(Beginning of EXTRACTED ENTRIES)
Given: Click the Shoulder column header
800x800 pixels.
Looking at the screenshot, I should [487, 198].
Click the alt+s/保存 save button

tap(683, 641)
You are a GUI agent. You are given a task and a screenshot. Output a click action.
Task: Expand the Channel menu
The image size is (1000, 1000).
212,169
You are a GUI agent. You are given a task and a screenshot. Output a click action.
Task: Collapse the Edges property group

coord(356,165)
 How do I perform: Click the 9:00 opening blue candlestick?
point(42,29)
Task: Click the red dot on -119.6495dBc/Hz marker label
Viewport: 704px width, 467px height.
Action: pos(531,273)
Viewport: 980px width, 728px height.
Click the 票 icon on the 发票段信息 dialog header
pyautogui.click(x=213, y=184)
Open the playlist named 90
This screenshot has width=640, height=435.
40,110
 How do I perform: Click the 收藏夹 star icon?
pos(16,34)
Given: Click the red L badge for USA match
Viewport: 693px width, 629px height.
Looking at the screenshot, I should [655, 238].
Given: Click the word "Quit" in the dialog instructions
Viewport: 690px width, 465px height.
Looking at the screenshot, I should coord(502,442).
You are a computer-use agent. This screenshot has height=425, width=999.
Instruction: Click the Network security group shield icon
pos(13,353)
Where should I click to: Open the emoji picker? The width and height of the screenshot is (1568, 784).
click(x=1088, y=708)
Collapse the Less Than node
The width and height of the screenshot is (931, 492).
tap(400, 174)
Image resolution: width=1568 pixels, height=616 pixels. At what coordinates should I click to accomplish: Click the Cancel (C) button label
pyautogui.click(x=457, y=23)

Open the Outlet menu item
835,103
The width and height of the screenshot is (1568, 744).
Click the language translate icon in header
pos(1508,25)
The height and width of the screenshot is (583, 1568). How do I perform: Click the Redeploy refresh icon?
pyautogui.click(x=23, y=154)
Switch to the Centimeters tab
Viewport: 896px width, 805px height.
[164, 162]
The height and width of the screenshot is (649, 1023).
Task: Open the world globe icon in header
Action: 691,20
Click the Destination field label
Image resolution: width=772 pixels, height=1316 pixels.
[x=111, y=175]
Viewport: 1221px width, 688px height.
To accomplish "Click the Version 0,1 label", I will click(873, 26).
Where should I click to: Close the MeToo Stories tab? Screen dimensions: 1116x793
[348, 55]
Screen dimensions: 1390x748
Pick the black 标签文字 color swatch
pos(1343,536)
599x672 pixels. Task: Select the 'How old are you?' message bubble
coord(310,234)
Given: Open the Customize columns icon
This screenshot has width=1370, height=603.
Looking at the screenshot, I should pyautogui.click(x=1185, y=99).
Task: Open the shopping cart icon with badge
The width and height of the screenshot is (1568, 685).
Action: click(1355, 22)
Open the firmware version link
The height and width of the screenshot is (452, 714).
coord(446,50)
(End of EXTRACTED ENTRIES)
EXERCISE INSTRUCTIONS. Beginning of the records through the line with "Viewport: 980px width, 728px height.": return that span exactly and stop there.

EXERCISE RESULT.
Given: Click the Shoulder column header
800x800 pixels.
Looking at the screenshot, I should [487, 198].
Click the alt+s/保存 save button

tap(683, 641)
You are a GUI agent. You are given a task and a screenshot. Output a click action.
Task: Expand the Channel menu
The image size is (1000, 1000).
212,169
You are a GUI agent. You are given a task and a screenshot. Output a click action.
Task: Collapse the Edges property group

coord(356,165)
 How do I perform: Click the 9:00 opening blue candlestick?
point(42,29)
Task: Click the red dot on -119.6495dBc/Hz marker label
Viewport: 704px width, 467px height.
Action: pos(531,273)
Viewport: 980px width, 728px height.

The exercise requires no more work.